Tiger Style
The Essence Of Style
“There are three things extremely hard: steel, a diamond, and to know one’s self.” — Benjamin Franklin
TigerBeetle’s coding style is evolving. A collective give-and-take at the intersection of engineering and art. Numbers and human intuition. Reason and experience. First principles and knowledge. Precision and poetry. Just like music. A tight beat. A rare groove. Words that rhyme and rhymes that break. Biodigital jazz. This is what we’ve learned along the way. The best is yet to come.
Why Have Style?
Another word for style is design.
“The design is not just what it looks like and feels like. The design is how it works.” — Steve Jobs
Our design goals are safety, performance, and developer experience. In that order. All three are important. Good style advances these goals. Does the code make for more or less safety, performance or developer experience? That is why we need style.
Put this way, style is more than readability, and readability is table stakes, a means to an end rather than an end in itself.
“…in programming, style is not something to pursue directly. Style is necessary only where understanding is missing.” ─ Let Over Lambda
This document explores how we apply these design goals to coding style. First, a word on simplicity, elegance and technical debt.
On Simplicity And Elegance
Simplicity is not a free pass. It’s not in conflict with our design goals. It need not be a concession or a compromise.

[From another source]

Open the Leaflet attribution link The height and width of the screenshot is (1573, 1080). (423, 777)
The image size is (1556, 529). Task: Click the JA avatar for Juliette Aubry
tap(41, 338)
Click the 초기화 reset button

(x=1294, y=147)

Rather, simplicity is how we bring our design goals together, how we identify the “super idea” that solves the axes simultaneously, to achieve something elegant.
“Simplicity and elegance are unpopular because they require hard work and discipline to achieve” — Edsger Dijkstra
Contrary to popular belief, simplicity is also not the first attempt but the hardest revision. It’s easy to say “let’s do something simple”, but to do that in practice takes thought, multiple passes, many sketches, and still we may have to “throw one away”.
The hardest part, then, is how much thought goes into everything.
We spend this mental energy upfront, proactively rather than reactively, because we know that when the thinking is done, what is spent on the design will be dwarfed by the implementation and testing, and then again by the costs of operation and maintenance.
An hour or day of design is worth weeks or months in production:
“the simple and elegant systems tend to be easier and faster to design and get right, more efficient in execution, and much more reliable” — Edsger Dijkstra
Technical Debt
What could go wrong? What’s wrong? Which question would we rather ask? The former, because code, like steel, is less expensive to change while it’s hot. A problem solved in production is many times more expensive than a problem solved in implementation, or a problem solved in design.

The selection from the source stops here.